-- Provided information follows --
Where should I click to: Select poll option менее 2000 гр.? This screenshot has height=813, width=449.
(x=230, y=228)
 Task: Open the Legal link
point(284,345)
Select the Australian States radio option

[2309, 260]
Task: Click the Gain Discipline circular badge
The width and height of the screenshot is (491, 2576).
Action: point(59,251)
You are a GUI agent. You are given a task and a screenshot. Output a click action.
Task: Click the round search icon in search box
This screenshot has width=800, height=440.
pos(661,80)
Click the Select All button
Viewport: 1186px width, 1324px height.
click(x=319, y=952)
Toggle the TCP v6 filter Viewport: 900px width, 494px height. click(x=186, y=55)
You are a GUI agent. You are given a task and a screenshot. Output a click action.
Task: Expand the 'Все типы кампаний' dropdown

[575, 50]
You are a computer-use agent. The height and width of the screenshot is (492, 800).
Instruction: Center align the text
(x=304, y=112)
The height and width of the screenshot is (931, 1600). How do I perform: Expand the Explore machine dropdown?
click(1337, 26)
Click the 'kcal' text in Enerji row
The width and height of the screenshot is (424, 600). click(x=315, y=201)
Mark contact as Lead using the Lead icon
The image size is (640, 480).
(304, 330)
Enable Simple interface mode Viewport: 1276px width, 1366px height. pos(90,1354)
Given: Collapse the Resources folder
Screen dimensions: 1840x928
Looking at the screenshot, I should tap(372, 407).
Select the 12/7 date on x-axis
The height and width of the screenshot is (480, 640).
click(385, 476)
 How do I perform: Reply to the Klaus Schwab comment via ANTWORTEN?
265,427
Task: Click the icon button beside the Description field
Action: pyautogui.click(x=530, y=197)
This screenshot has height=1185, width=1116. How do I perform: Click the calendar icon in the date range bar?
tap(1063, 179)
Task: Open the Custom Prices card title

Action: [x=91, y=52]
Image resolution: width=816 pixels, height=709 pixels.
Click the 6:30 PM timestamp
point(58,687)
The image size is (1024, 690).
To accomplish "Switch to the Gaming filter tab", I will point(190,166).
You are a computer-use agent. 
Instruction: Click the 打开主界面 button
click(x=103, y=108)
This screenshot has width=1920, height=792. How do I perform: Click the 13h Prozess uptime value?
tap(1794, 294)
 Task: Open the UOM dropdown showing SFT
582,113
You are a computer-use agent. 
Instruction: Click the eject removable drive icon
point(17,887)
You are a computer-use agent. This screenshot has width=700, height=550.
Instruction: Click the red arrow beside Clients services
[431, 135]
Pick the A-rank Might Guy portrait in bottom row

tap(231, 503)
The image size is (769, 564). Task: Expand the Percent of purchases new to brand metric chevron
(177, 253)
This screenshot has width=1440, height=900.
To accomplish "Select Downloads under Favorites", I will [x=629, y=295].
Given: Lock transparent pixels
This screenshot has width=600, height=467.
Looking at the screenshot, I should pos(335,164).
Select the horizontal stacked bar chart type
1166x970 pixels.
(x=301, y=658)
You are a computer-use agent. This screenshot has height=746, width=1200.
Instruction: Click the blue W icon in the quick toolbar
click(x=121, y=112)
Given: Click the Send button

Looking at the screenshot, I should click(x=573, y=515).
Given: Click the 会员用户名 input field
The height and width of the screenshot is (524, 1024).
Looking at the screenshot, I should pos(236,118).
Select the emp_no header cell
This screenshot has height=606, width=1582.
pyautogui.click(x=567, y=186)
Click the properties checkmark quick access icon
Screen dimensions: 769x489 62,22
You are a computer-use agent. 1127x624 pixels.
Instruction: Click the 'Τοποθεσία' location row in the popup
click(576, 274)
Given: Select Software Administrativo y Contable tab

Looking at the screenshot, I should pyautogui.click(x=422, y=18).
-- Provided information concluded --
**What this task involves**
Each record above is to be reproduced word for word.

**Result of the task**
Where should I click to: Select poll option менее 2000 гр.? This screenshot has height=813, width=449.
(x=230, y=228)
 Task: Open the Legal link
point(284,345)
Select the Australian States radio option

[2309, 260]
Task: Click the Gain Discipline circular badge
The width and height of the screenshot is (491, 2576).
Action: point(59,251)
You are a GUI agent. You are given a task and a screenshot. Output a click action.
Task: Click the round search icon in search box
This screenshot has width=800, height=440.
pos(661,80)
Click the Select All button
Viewport: 1186px width, 1324px height.
click(x=319, y=952)
Toggle the TCP v6 filter Viewport: 900px width, 494px height. click(x=186, y=55)
You are a GUI agent. You are given a task and a screenshot. Output a click action.
Task: Expand the 'Все типы кампаний' dropdown

[575, 50]
You are a computer-use agent. The height and width of the screenshot is (492, 800).
Instruction: Center align the text
(x=304, y=112)
The height and width of the screenshot is (931, 1600). How do I perform: Expand the Explore machine dropdown?
click(1337, 26)
Click the 'kcal' text in Enerji row
The width and height of the screenshot is (424, 600). click(x=315, y=201)
Mark contact as Lead using the Lead icon
The image size is (640, 480).
(304, 330)
Enable Simple interface mode Viewport: 1276px width, 1366px height. pos(90,1354)
Given: Collapse the Resources folder
Screen dimensions: 1840x928
Looking at the screenshot, I should tap(372, 407).
Select the 12/7 date on x-axis
The height and width of the screenshot is (480, 640).
click(385, 476)
 How do I perform: Reply to the Klaus Schwab comment via ANTWORTEN?
265,427
Task: Click the icon button beside the Description field
Action: pyautogui.click(x=530, y=197)
This screenshot has height=1185, width=1116. How do I perform: Click the calendar icon in the date range bar?
tap(1063, 179)
Task: Open the Custom Prices card title

Action: [x=91, y=52]
Image resolution: width=816 pixels, height=709 pixels.
Click the 6:30 PM timestamp
point(58,687)
The image size is (1024, 690).
To accomplish "Switch to the Gaming filter tab", I will point(190,166).
You are a computer-use agent. 
Instruction: Click the 打开主界面 button
click(x=103, y=108)
This screenshot has width=1920, height=792. How do I perform: Click the 13h Prozess uptime value?
tap(1794, 294)
 Task: Open the UOM dropdown showing SFT
582,113
You are a computer-use agent. 
Instruction: Click the eject removable drive icon
point(17,887)
You are a computer-use agent. This screenshot has width=700, height=550.
Instruction: Click the red arrow beside Clients services
[431, 135]
Pick the A-rank Might Guy portrait in bottom row

tap(231, 503)
The image size is (769, 564). Task: Expand the Percent of purchases new to brand metric chevron
(177, 253)
This screenshot has width=1440, height=900.
To accomplish "Select Downloads under Favorites", I will [x=629, y=295].
Given: Lock transparent pixels
This screenshot has width=600, height=467.
Looking at the screenshot, I should pos(335,164).
Select the horizontal stacked bar chart type
1166x970 pixels.
(x=301, y=658)
You are a computer-use agent. This screenshot has height=746, width=1200.
Instruction: Click the blue W icon in the quick toolbar
click(x=121, y=112)
Given: Click the Send button

Looking at the screenshot, I should click(x=573, y=515).
Given: Click the 会员用户名 input field
The height and width of the screenshot is (524, 1024).
Looking at the screenshot, I should pos(236,118).
Select the emp_no header cell
This screenshot has height=606, width=1582.
pyautogui.click(x=567, y=186)
Click the properties checkmark quick access icon
Screen dimensions: 769x489 62,22
You are a computer-use agent. 1127x624 pixels.
Instruction: Click the 'Τοποθεσία' location row in the popup
click(576, 274)
Given: Select Software Administrativo y Contable tab

Looking at the screenshot, I should pyautogui.click(x=422, y=18).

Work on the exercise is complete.